• [页面正文]
GR00T 系列 4 - 理解 GR00T 策略 API

理解 GR00T 策略 API

本指南说明如何使用 Gr00tPolicy 类加载已训练模型以及运行推理。训练完成后，可使用该 API 将模型集成到评估环境中。

加载策略

通过提供 Embodiment 标签、模型 Checkpoint 路径以及设备来初始化策略：

from gr00t.policy import Gr00tPolicy
from gr00t.data.embodiment_tags import EmbodimentTag

# Load your trained model
policy = Gr00tPolicy(
    model_path="/path/to/your/checkpoint",
    embodiment_tag=EmbodimentTag.NEW_EMBODIMENT,  # or other embodiment tags
    device="cuda:0",  # or "cpu", or device index like 0
    strict=True  # Enable input/output validation (recommended during development)
)

参数：

参数	类型	默认值	描述
`embodiment_tag`	`EmbodimentTag \| str`	（必填）	机器人类型；接受 Enum 或大小写不敏感的字符串（比如 `"NEW_EMBODIMENT"`）
`model_path`	`str`	（必填）	模型 Checkpoint 目录路径（本地路径或 HuggingFace 模型 ID）
`device`	`str \| int`	（必填）	推理设备：`"cuda:0"`、`0` 或 `"cpu"`
`strict`	`bool`	`True`	在运行时验证观测形状和数据类型。建议开发期间启用；生产环境可关闭以提升速度

推理参数指南

运行推理脚本时（比如 standalone_inference_script.py、open_loop_eval.py），关键参数如下：

`--embodiment-tag`

决定模型使用哪个模态配置（状态/动作键、归一化）。必须与数据集的机器人类型匹配。

该标签大小写不敏感，接受枚举名称或字符串值。

比如，--embodiment-tag OXE_DROID_RELATIVE_EEF_RELATIVE_JOINT 和 --embodiment-tag LIBERO_PANDA 都可以正确解析。未知标签将产生错误，并且列出所有已知选项。

预训练标签（比如 OXE_DROID_RELATIVE_EEF_RELATIVE_JOINT、XDOF、REAL_G1）：用于在与预训练 Embodiment 匹配的数据集上进行 Zero-Shot 推理。模态配置从基础模型 Checkpoint 加载。

后训练标签（OXE_DROID_RELATIVE_EEF_RELATIVE_JOINT、LIBERO_PANDA、SIMPLER_ENV_GOOGLE、SIMPLER_ENV_WIDOWX）：需要微调后的 Checkpoint。将这些标签传给基础模型将产生错误。

NEW_EMBODIMENT：用于自定义机器人。微调期间需要 --modality-config-path。微调后，配置将保存在 Checkpoint 中，并且在推理期间自动加载。

• [问题 1] 请把讲 GR00T 策略 API 的页面正文中从“决定模型使用哪个模态配置（状态/动作键、归一化）。必须与数据集的机器人类型匹配。”到“推理。模态配置从基础模型 Checkpoint 加载。”这一段原样照抄下来。
• [问题 2] 讲 GR00T 策略 API 的页面正文在上面停住了，请从它最后一句之后接着往下写。

• [所给信息]
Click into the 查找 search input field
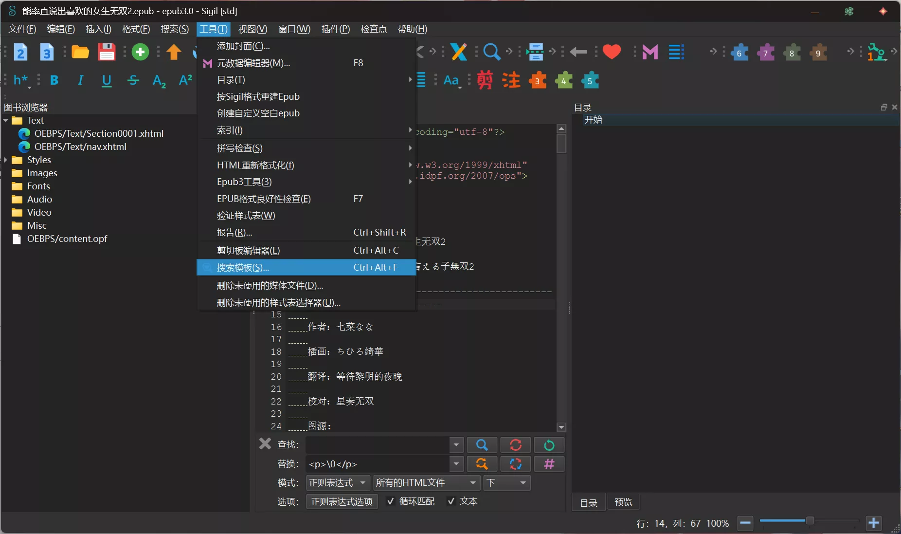Viewport: 901px width, 534px height. point(377,445)
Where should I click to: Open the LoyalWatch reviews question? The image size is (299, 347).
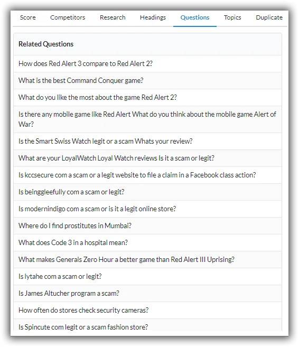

• [任务回答 1]
决定模型使用哪个模态配置（状态/动作键、归一化）。必须与数据集的机器人类型匹配。

该标签大小写不敏感，接受枚举名称或字符串值。

比如，--embodiment-tag OXE_DROID_RELATIVE_EEF_RELATIVE_JOINT 和 --embodiment-tag LIBERO_PANDA 都可以正确解析。未知标签将产生错误，并且列出所有已知选项。

预训练标签（比如 OXE_DROID_RELATIVE_EEF_RELATIVE_JOINT、XDOF、REAL_G1）：用于在与预训练 Embodiment 匹配的数据集上进行 Zero-Shot 推理。模态配置从基础模型 Checkpoint 加载。

• [任务回答 2]
- 每个 Python 进程只能注册一个 NEW_EMBODIMENT 模态配置。比如 examples/SO100/so100_config.py 和 examples/mask-guided-background-suppression/so101_config.py 都注册到该标签；在同一进程中同时导入二者将失败。在正常 CLI 使用中，将只导入所选的 --modality-config-path，因此这不是问题；只需避免在同一脚本中同时接入两个配置。

`--action-horizon`

每次推理调用预测的未来动作步数。模型最大值为 16（来自模型配置）。常用值：

16：完整时域，用于开环评估

8：较短时域，常用于需要频繁重新规划的实时部署

该参数与机器人无关；同一值可用于不同数据集及 Embodiment。

`--inference-mode`

pytorch：标准 PyTorch 推理（默认值，无需设置）

tensorrt：使用 TensorRT 引擎的加速推理

理解观测格式

策略期望观测是包含三种模态的嵌套字典：

observation = {
    "video": {
        "camera_name": np.ndarray,  # Shape: (B, T, H, W, 3), dtype: uint8
        # ... one entry per camera
    },
    "state": {
        "state_name": np.ndarray,   # Shape: (B, T, D), dtype: float32
        # ... one entry per state stream
    },
    "language": {
        "task": [[str]],            # Shape: (B, 1), list of lists of strings
    }
}

维度

B：批大小（并行环境数量）

T：时间时域（历史观测数量）

H, W：图像高度及宽度

D：状态维度

C：通道数（RGB 必须为 3）

数据类型要求

Video 必须是 np.uint8 数组，RGB 像素值范围为 [0, 255]

State 必须是 np.float32 数组

Language 指令是字符串列表的列表

重要说明

时间时域 T 由模型训练配置决定

不同模态可能具有不同时间时域（通过 get_modality_config() 查询）

Language 指令通常是单个时间步（T=1）

批次中的所有数组必须具有相同的批大小 B

理解动作格式

策略以类似的嵌套结构返回动作：

action = {
    "action_name": np.ndarray,  # Shape: (B, T, D), dtype: float32
    # ... one entry per action stream
}

维度

B：批大小（与输入批大小匹配）

T：动作时域（要预测的未来动作步数）

D：动作维度（比如机械臂关节为 7，夹爪为 1）

重要说明

Action 以物理单位返回（比如以弧度表示的关节位置、以 rad/s 表示的速度）

Action 未归一化，可直接发送到机器人控制器

Action 时域 T 允许预测多个未来步骤（对动作分块有用）

运行推理

使用 get_action() 方法从观测计算动作：

# Get action from current observation
action, info = policy.get_action(observation)

# Access the action array
arm_action = action["action_name"]  # Shape: (B, T, D)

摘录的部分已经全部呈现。